Hi there, I am trying to run my data analysis codes on RSP for my downloaded images, but got some troubles with the memory issue.

My codes run thorugh a list of objects in a loop, something like:

for obj in obj_list:
    analysis(obj)

However, the RAM usage keeps accumulating as it loops though the objects. I have put these lines to clean the memory at the end of each loop:

    plt.close()
    gc.collect()
    clear_output(wait=True)

And also deleted the referrers:

def deep_delete(obj):
    for ref in gc.get_referrers(obj):
        if isinstance(ref, dict):
            for k, v in list(ref.items()):
                if v is obj:
                    del ref[k]
        elif isinstance(ref, list):
            while obj in ref:
                ref.remove(obj)
    del obj

But it keeps accumulating, as I check psutil.virtual_memory() before and after I run on one object, it increases from

svmem(total=33651441664, available=23263485952, percent=30.9, used=9868546048, free=18948648960, active=2638352384, inactive=10409881600, buffers=1091153920, cached=3743092736, shared=29171712, slab=1425485824)
Total RAM: 31.34 GB
Available RAM: 21.67 GB
Used RAM: 9.19 GB
Memory Usage: 30.9%
Current Python process is using 6.62 GB of RAM

to:

svmem(total=33651441664, available=22799486976, percent=32.2, used=10332549120, free=18456993792, active=2639040512, inactive=10881220608, buffers=1091153920, cached=3770744832, shared=29171712, slab=1425707008)
Total RAM: 31.34 GB
Available RAM: 21.23 GB
Used RAM: 9.62 GB
Memory Usage: 32.2%
Current Python process is using 7.10 GB of RAM

I am not accessing the calexp images, bulters, and data catalogs of LSST in this code, but just doing a loop of analysis.
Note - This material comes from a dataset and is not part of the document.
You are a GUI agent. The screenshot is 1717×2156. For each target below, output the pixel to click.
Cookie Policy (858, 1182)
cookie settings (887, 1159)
I thought as all the class objects and the variables will be rewritten in the loop, the RAM usage should stay stable when it goes through? I am not sure what causes the memory leakage here. I’d appreciate your thoughts!

1 Like

What is obj in your loop?

What are you doing in the loop?

If you comment out the matplotlib code does it still leak?

At the bottom of your browser window you get real time reporting of your memory usage.
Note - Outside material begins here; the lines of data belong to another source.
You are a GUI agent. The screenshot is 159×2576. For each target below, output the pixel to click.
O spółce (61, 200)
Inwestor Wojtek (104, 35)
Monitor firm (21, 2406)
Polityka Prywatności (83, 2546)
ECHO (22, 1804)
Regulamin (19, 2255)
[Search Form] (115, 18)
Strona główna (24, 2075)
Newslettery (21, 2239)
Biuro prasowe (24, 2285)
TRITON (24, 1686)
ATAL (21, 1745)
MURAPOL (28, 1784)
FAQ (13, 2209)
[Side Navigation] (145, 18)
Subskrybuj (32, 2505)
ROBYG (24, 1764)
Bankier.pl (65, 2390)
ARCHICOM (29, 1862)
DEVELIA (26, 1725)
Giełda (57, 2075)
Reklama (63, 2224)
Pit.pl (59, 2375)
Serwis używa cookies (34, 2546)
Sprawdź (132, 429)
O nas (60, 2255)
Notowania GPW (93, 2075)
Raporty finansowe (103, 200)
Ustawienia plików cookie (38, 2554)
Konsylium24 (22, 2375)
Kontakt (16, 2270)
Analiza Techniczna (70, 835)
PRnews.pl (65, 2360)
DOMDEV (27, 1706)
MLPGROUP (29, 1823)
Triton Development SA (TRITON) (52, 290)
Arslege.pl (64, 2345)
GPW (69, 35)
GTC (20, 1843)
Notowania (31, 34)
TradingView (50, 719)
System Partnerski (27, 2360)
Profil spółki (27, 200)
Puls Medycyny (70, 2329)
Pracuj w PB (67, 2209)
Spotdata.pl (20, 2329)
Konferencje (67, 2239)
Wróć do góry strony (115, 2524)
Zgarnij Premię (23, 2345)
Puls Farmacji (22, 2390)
Hi Tim, thanks for the inputs! I have turned off all the image show functions, but it still leaks.

By looking at the real time memory, I have figured out it happens when I try to:
Call some plot functions from a package, then save the figure with savefig, then plt.close(). So without showing anything, just make and save the figure seem to cause the leakage.
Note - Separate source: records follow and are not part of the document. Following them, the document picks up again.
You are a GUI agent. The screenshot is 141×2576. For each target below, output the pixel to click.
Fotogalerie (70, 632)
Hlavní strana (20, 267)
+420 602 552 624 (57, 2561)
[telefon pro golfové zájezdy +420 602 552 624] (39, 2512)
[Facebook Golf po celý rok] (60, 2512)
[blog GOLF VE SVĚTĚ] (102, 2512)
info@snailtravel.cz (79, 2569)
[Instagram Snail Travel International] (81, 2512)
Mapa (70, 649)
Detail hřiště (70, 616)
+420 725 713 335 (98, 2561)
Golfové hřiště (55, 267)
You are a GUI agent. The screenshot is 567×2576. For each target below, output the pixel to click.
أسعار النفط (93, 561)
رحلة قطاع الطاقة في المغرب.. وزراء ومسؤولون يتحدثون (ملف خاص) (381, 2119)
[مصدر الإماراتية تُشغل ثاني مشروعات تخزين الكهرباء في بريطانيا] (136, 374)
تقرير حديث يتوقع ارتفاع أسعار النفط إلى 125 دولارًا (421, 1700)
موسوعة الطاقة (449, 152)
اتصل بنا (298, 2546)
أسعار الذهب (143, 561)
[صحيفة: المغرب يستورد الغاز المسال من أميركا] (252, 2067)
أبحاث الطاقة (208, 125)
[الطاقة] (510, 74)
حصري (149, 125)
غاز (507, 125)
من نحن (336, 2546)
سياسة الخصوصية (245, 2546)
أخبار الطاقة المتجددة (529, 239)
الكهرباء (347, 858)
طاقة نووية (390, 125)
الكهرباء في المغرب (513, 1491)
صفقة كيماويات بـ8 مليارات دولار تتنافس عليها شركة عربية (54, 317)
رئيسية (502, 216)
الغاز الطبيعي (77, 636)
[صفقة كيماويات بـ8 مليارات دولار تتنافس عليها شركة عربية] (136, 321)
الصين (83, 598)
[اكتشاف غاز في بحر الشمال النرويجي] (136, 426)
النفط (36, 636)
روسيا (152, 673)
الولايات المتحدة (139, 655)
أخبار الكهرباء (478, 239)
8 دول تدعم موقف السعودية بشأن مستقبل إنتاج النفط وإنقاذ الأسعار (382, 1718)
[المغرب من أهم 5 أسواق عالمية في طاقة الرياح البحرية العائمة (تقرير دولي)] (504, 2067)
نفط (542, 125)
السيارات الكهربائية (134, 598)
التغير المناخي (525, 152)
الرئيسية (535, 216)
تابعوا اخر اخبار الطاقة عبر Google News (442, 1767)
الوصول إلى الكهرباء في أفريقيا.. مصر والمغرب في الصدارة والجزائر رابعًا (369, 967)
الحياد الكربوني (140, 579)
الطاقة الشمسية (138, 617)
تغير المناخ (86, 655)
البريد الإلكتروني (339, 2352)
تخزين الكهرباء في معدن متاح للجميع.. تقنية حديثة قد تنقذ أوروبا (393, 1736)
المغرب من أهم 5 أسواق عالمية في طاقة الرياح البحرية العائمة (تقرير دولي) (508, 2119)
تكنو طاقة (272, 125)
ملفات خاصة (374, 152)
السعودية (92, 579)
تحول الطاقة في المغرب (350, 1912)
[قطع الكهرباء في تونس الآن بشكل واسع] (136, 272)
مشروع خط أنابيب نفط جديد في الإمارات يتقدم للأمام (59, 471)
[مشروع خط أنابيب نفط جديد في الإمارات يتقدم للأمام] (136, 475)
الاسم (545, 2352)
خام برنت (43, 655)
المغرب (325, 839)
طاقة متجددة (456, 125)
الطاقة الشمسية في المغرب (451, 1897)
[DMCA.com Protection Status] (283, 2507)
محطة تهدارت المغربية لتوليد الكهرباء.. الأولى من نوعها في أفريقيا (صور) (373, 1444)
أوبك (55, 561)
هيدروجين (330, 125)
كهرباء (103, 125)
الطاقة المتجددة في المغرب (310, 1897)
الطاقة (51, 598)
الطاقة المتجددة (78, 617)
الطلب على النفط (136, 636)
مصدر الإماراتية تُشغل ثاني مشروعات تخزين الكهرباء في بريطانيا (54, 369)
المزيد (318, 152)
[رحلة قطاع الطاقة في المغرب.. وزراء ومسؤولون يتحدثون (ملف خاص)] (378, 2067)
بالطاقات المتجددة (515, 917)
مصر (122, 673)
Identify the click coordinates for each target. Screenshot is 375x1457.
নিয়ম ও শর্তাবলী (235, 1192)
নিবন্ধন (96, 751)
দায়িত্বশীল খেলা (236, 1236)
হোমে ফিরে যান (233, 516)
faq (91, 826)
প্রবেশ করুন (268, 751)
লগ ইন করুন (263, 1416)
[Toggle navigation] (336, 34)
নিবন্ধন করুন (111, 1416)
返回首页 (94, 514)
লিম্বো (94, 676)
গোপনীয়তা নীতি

The plot function structure is something like:

def plot_func()
    take data from a class object
    do some calculations
    make some plots from the data
    savefig
    plt.close()

Does this help: Optimizing Matplotlib Performance: Handling Memory Leaks Efficiently - DEV Community

ie add plt.clf() before plt.close().

matplotlib.plt is notoriously leaky since it is using global state. We have migrated away from using it.

You may want to consider switching to lsst.utils.plotting.make_figure.

1 Like

The function I am using is hard coded in a package (lenstronomy.Plots.model_plot.ModelPlot), it might not be easy to switch the whole staffs to lsst plotting…

I have tried to put plt.clf() in that specific funtion that I am using, the leakage still exists. Every time I call it, it accumulates ~0.05 GB memory.

Maybe to make this issue more general, if we want to use some packages with hard coded matplotlib funtions on RSP, would it be better to download the data we need, and work on our local HPC?

lsst-utils is on pypi but the point is that the code in there is only a few lines and it would be interesting to know if that fixes the leaks. matplotlib.plt is notoriously bad for use in production code because of the leaks and globals. It’s great for quick plots but we realized long ago that we couldn’t use it in library code. If you can show that the leak goes away if you switch to the scheme used in make_figures then that might be a good reason to get the upstream package you are using to move away from using plt.

I don’t think your problem is an RSP issue as such, but a more general problem with memory leaks that are made noticeable by the RSP notebook servers having a fixed amount of memory and no swap.

Hi Tim, I have digged in the code a bit more, it turns out that the issue is caused by the plt.savefig() function. When I want to save a figure in pdf format, it causes the memory leak. Once I change the figure format to .png, it is fixed (sorry that I didn’t mention the figure format above).

It seems that matplotlib.plot.savefig(".pdf") uses a C backend (most likely a C library called Cairo) to render the pdf file. So it’s likely the memory leak is in that interface, and gc.collect() doesn’t have access to the C objects in memory.

I have tested the same code on my laptop in spyder, the savefig .pdf version is also fine. So I think this might be an issue with the pdf writer of RSP.

All I can suggest is that you compare matplotlib versions and cairo versions. Running conda list in a RSP terminal will tell you all the versions.

If you switch from the recommended container to the current weekly you will get a fully updated conda environment (with python 3.13).